> **ASSIGNED TASK**: Write out, unchanged, the lines from the one holding "Open Run and Debug view" to the close of the listing. Both the first and last lines belong in it.

> **RECORDED INFORMATION**:
+ + + +
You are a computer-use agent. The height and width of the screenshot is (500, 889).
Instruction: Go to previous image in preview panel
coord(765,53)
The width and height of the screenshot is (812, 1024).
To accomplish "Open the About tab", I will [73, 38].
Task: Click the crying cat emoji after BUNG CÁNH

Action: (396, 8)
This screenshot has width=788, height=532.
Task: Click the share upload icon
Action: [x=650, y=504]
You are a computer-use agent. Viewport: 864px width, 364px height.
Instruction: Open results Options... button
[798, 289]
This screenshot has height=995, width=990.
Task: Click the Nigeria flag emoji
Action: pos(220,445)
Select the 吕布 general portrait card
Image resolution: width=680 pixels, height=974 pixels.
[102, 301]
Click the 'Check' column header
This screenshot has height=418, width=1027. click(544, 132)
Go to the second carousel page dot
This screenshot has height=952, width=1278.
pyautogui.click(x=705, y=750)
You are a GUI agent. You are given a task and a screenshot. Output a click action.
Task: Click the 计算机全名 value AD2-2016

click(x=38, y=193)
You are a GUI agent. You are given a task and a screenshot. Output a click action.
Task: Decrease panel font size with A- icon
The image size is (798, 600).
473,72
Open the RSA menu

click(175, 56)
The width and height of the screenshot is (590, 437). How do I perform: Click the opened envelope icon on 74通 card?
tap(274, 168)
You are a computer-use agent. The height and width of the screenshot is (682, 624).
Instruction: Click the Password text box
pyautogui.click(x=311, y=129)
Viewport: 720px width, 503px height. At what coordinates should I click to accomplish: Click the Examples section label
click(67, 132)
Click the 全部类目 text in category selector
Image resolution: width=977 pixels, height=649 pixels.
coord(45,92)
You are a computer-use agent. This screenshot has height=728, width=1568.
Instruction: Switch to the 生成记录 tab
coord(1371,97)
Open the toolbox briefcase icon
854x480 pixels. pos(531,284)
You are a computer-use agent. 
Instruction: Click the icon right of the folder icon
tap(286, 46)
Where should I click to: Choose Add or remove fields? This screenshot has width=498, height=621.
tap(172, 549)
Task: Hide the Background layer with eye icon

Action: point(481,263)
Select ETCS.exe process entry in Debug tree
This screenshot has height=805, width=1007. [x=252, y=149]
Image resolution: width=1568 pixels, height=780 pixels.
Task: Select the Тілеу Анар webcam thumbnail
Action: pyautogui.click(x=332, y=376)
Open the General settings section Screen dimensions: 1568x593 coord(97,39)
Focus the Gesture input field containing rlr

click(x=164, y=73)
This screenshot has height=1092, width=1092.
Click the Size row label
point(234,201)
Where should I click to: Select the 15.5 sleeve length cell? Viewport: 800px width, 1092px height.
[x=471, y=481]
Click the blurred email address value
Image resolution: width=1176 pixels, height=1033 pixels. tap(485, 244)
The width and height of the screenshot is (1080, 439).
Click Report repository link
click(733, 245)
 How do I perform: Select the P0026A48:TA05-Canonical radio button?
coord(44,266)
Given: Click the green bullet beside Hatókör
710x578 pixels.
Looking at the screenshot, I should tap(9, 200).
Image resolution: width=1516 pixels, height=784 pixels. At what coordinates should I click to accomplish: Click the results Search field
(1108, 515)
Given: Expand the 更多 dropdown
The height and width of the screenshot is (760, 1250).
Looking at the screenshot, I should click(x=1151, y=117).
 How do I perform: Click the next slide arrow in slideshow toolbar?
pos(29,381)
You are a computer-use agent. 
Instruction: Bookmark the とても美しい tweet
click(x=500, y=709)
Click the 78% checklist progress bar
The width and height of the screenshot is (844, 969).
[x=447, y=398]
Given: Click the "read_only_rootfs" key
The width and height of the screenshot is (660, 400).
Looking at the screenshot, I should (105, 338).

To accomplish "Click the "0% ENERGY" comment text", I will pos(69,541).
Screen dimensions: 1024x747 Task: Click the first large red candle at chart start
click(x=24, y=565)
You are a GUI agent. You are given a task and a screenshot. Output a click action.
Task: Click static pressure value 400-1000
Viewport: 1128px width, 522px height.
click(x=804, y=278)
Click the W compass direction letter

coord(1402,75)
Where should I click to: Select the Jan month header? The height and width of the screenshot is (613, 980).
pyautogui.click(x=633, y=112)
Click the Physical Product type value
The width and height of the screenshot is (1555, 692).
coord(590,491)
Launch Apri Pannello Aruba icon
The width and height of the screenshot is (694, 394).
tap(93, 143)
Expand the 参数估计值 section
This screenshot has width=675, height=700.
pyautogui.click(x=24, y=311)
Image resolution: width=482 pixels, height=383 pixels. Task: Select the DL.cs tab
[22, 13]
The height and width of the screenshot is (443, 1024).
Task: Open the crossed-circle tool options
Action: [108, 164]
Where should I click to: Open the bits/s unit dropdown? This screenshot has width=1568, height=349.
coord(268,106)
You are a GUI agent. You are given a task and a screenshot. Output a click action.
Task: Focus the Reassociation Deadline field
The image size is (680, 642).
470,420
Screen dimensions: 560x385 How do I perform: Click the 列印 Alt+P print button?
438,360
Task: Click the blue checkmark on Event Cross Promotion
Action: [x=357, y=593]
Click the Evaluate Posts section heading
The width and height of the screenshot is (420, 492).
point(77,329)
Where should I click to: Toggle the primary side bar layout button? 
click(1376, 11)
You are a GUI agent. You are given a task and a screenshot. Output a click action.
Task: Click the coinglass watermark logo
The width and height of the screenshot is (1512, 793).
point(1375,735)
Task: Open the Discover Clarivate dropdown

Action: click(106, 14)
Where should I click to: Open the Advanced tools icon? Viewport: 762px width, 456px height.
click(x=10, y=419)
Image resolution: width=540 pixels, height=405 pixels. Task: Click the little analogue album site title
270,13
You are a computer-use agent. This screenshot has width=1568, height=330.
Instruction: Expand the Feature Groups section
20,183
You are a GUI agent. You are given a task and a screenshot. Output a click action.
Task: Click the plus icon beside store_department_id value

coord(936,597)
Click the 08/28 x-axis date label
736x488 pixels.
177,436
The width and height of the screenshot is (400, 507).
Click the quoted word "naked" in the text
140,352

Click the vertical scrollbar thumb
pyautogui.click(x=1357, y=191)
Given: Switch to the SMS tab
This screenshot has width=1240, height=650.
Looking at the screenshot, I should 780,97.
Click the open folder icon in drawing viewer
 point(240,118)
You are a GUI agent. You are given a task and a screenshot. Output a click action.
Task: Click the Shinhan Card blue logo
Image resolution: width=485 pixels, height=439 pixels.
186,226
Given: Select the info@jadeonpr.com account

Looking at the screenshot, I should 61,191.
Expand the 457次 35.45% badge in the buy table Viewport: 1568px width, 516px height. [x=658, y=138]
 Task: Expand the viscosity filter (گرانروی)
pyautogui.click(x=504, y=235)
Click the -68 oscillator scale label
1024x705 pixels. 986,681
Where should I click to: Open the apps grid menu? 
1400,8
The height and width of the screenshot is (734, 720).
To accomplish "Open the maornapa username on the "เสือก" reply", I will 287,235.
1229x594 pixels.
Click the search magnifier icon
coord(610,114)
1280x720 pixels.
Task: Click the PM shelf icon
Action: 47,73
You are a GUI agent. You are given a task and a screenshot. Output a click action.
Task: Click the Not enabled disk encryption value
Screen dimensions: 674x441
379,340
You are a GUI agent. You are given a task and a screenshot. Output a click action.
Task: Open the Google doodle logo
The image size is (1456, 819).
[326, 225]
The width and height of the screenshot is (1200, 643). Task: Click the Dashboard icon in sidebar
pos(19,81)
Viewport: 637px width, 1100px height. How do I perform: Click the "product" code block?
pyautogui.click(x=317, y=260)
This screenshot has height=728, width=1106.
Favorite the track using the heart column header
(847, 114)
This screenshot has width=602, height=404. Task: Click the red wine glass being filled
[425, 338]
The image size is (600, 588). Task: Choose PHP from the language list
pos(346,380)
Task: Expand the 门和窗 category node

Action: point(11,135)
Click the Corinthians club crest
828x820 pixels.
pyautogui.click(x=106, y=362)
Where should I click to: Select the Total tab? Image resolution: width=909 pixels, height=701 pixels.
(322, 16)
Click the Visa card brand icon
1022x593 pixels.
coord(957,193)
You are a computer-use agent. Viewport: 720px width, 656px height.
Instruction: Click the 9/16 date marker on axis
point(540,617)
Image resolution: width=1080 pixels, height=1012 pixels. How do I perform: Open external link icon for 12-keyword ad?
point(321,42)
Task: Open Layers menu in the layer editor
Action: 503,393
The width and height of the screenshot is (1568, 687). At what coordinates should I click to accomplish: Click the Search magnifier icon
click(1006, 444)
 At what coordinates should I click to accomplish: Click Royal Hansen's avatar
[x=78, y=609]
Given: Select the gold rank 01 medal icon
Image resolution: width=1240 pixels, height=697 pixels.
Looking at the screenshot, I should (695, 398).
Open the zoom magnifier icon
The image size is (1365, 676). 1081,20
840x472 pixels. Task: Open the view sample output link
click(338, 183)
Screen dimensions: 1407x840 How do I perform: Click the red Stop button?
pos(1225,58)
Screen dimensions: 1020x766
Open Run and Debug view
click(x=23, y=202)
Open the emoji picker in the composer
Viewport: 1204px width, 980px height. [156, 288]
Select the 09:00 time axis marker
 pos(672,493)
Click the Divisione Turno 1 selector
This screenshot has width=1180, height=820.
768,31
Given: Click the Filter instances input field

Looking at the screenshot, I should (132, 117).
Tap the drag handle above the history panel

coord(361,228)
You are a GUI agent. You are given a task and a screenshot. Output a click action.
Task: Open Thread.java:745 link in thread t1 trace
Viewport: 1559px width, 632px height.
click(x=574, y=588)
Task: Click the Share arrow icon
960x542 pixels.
+ + + +
> **ANSWER SECTION**:
Open Run and Debug view
click(x=23, y=202)
Open the emoji picker in the composer
Viewport: 1204px width, 980px height. [156, 288]
Select the 09:00 time axis marker
 pos(672,493)
Click the Divisione Turno 1 selector
This screenshot has width=1180, height=820.
768,31
Given: Click the Filter instances input field

Looking at the screenshot, I should (132, 117).
Tap the drag handle above the history panel

coord(361,228)
You are a GUI agent. You are given a task and a screenshot. Output a click action.
Task: Open Thread.java:745 link in thread t1 trace
Viewport: 1559px width, 632px height.
click(x=574, y=588)
Task: Click the Share arrow icon
960x542 pixels.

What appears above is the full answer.